Historia turnieju sięga 1989 roku. W pierwszych dwóch latach rozgrywany był pod nazwą Virginia Slims of Indian Wells, następnie Virginia Slims of Palm Springs, a od 1992 Evert Cup. Imprezę aż ośmiokrotnie wygrywały reprezentantki gospodarzy. Na liście zwyciężczyń są najwybitniejsze nazwiska amerykańskich tenisistek ostatnich lat: Martina Navratilova, Mary Joe Fernandez i Lindsay Davenport. Jest wśród nich także Serena Williams, dla której triumf w 2001 był ostatnim występem w Kalifornii. Wówczas czarnoskóre siostry Williams spotkały się z rasistowskimi atakami pseudokibiców. Od tamtej pory Serena i Venus omijają Indian Wells szerokim łukiem.

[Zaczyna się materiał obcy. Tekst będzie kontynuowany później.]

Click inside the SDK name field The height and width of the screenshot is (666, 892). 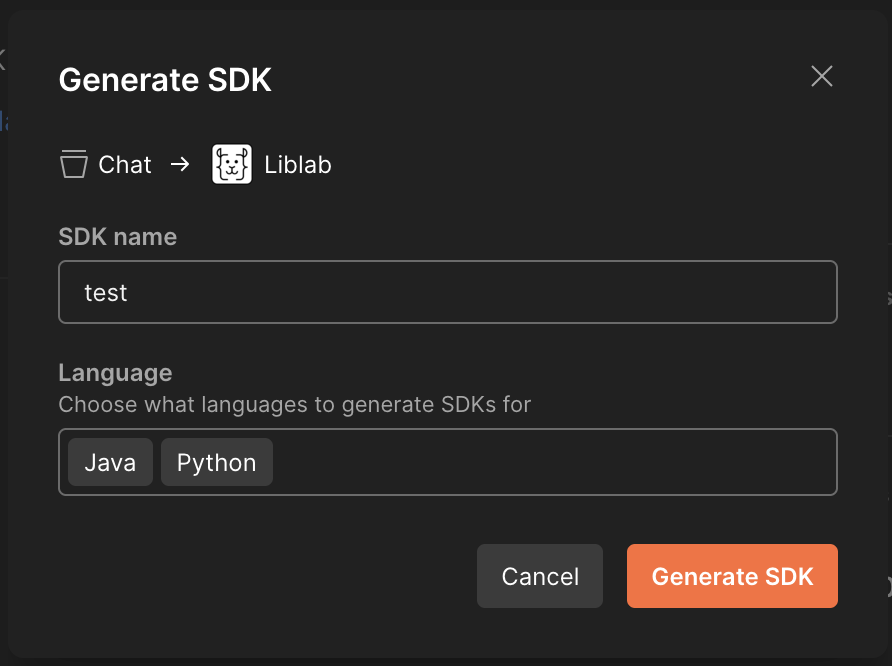tap(448, 292)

W Indian Wells triumfowały także inne znakomite zawodniczki. Należą do nich m.in.: Belgijki – Kim Clijsters i Justine Henin, Rosjanka Maria Szarapowa czy Martina Hingis ze Szwajcarii. Najpiękniejsze chwile w swojej karierze przeżywała w Kalifornii także Daniela Hantuchova. Słowaczka uważana jest za specjalistkę od gry na twardych kortach Indian Wells. Jako 18-latka wygrała tam swój pierwszy zawodowy turniej WTA. W ubiegłym sezonie powtórzyła ten wyczyn.

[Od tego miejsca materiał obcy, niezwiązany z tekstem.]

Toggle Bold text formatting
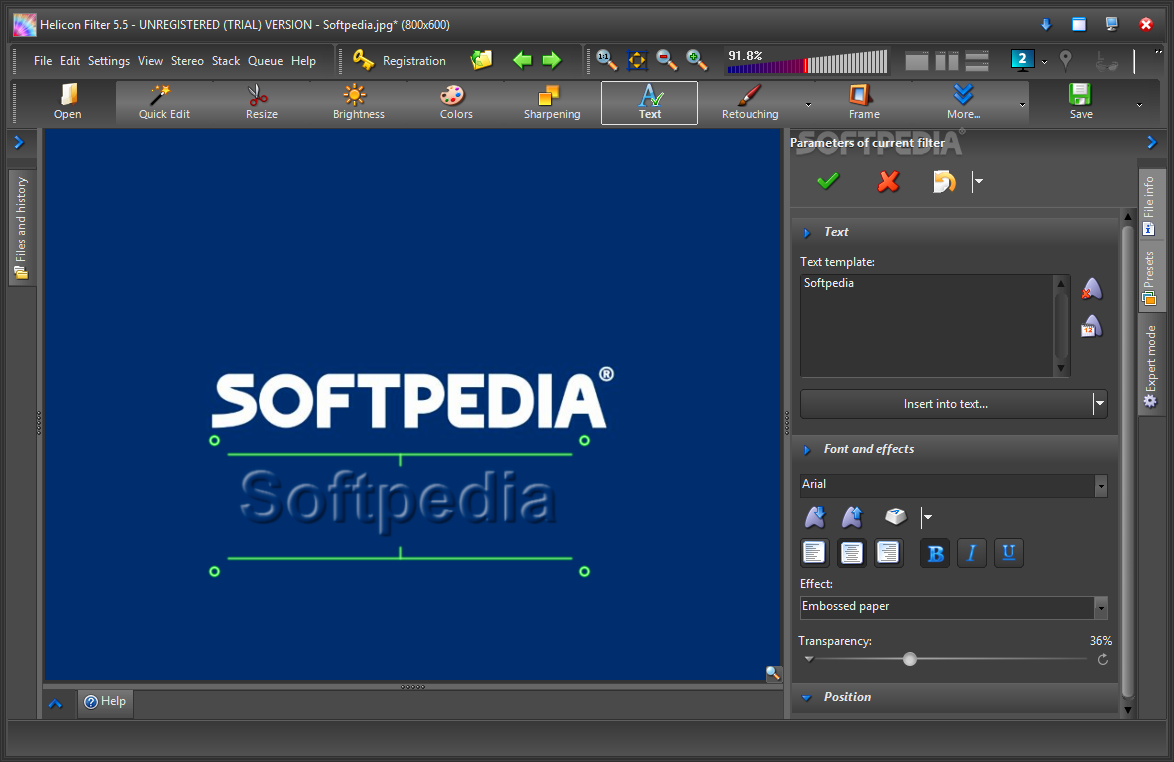This screenshot has width=1174, height=762. click(936, 553)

Zeszłoroczny turniej wygrała właśnie sympatyczna zawodniczka z Popradu. Pokonała w finale turniejową „dwójkę” Swietłanę Kuzniecową 6:3 6:4. W drodze po tytuł musiała wygrać m.in. z: Francescą Schiavone, Martiną Hingis czy Shahar Peer. W fazie półfinałowej wystąpiły także Chinka Na Li oraz sensacyjna Austriaczka Sybille Bammer. Na stracie ubiegłorocznego turnieju stawiły się także dwie Polki: Agnieszka Radwańska i Marta Domachowska. Popularna „Isia” pokonała w pierwszej rundzie Rosjankę Alinę Żidkową, aby w kolejnym meczu ulec Lucii Safarovej po dramatycznej walce 3:6 7:6 6:7. Dla Marty Domachowskiej był to najlepszy występ w pierwszej połowie 2007 roku. Tenisistka z Warszawy rozgromiła najpierw Kolumbijkę Catalinę Castano, a w drugiej rundzie stawiła bardzo silny opór Rosjance Dinarze Safinie.


Wspomniane Polki wystartują także w tegorocznym Pacific Life Open. Do naszej ekipy dołączy Urszula Radwańska, która dostała od organizatorów „dziką kartę”. Dla 17-letniej Uli będzie to trzeci występ w tym sezonie w głównym turnieju WTA. Wcześniej grała z „dziką kartą” w Pattayi oraz jako kwalifikantka w Doha. Dla Marty Domachowskiej będzie to czwarty tegoroczny start. Po fantastycznym Australian Open przyszły słabe występy w Ameryce Południowej. Teraz będzie chciała ponownie zagrać na swoim najwyższym poziomie. Szanse na to są spore, ponieważ turniej odbywa się na odpowiednich dla jej styu gry kortach twardych, a sama zawodniczka podkreślała w wywiadach, że lubi kompleks tenisowy w Indian Wells. Największe nadzieje wiążemy jednak z występem Agnieszki Radwańskiej. Dla 19-letniej  krakowianki będzie to drugi start w Indian Wells w karierze. W tym roku będzie rozstawiona (prawdopodobnie z numer 10) i w pierwszej rundzie otrzyma wolny los.


Na starcie nie zabraknie także największych gwiazd światowego tenisa. Do turnieju zgłoszone są Serbki: Ana Ivanovic oraz Jelena Jankovic, grupa Rosjanek ze Swietłaną Kuzniecową i Marią Szarapową na czele, a także zawsze groźne Hantuchova, Mauresmo Davenport i Vaidisova. W ostatniej chwili z powodu problemów zdrowotnych wycofały się Elena Dementieva i Tatiana Golovin. Turniejową "jedynką" została Ana Ivanovivc, następne to Kuzniecowa, Jankovic i Szarapowa. Ze światowej czołówki zabraknie Justine Henin, Anny Czakwetadze, Patty Schnyder, Nadii Pietrowej i wspomnianych już sióstr Williams. "Dzikie karty do turnieju głownego oprócz Urszuli Radwańskiej otrzymały Rosjanka Anastazja Piwowarowa oraz Amerykanki: Vania King, Ahsha Rolle, Bethanie Mattek, Angela Haynes, Madison Brengle i Melanie Oudin.